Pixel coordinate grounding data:
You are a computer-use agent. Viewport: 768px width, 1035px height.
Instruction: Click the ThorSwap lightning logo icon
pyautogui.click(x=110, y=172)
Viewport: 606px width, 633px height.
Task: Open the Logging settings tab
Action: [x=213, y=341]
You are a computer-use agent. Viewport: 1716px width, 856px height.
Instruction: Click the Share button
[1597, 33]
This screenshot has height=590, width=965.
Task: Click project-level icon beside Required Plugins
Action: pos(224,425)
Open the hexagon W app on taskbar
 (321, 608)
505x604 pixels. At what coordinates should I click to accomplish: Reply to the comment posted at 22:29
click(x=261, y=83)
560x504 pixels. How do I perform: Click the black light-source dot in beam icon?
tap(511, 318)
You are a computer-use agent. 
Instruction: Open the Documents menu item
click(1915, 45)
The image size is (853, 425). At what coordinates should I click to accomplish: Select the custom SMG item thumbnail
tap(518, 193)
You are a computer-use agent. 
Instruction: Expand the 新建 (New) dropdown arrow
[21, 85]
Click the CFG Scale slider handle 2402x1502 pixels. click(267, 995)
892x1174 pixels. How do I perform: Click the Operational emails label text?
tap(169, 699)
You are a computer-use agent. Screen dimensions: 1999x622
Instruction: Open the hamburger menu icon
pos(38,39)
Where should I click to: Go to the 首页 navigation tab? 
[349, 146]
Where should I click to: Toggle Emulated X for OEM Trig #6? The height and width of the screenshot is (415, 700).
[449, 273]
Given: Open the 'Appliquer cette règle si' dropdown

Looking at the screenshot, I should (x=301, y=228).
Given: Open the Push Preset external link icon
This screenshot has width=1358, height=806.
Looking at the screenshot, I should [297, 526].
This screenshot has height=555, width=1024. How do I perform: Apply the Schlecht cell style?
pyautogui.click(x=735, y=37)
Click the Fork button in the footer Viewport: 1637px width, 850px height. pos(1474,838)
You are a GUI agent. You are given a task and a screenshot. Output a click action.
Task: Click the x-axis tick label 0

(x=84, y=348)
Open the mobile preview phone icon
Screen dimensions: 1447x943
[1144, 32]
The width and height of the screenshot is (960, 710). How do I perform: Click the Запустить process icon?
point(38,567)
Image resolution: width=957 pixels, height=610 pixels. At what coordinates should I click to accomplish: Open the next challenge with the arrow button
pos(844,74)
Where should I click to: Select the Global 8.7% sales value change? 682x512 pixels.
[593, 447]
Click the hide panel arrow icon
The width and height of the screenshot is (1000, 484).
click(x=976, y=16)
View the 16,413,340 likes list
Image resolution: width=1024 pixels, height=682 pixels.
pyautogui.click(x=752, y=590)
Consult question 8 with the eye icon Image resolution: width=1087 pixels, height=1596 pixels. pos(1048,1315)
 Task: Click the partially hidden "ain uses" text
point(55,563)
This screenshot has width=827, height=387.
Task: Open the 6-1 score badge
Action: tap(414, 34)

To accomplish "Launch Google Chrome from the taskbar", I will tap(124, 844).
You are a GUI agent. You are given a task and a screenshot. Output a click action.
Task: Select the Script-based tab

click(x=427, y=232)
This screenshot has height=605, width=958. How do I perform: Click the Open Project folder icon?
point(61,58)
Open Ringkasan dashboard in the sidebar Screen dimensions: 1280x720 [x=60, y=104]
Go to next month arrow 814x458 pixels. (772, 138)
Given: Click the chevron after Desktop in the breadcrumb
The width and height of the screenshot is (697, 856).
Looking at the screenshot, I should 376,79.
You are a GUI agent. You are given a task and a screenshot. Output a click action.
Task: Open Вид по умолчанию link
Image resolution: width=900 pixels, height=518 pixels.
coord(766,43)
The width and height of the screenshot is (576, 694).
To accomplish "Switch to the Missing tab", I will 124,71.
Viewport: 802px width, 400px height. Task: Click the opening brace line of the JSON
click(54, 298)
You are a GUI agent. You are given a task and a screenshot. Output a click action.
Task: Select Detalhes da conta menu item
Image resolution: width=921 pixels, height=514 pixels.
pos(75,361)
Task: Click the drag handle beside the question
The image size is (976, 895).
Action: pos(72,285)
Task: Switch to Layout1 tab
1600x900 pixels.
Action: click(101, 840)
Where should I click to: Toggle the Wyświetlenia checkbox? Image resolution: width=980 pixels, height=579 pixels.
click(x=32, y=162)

TASK GOAL:
Return, from the data above, each line in which the string "question" appears.

RESPONSE FOR THIS EXERCISE:
Consult question 8 with the eye icon Image resolution: width=1087 pixels, height=1596 pixels. pos(1048,1315)
Task: Click the drag handle beside the question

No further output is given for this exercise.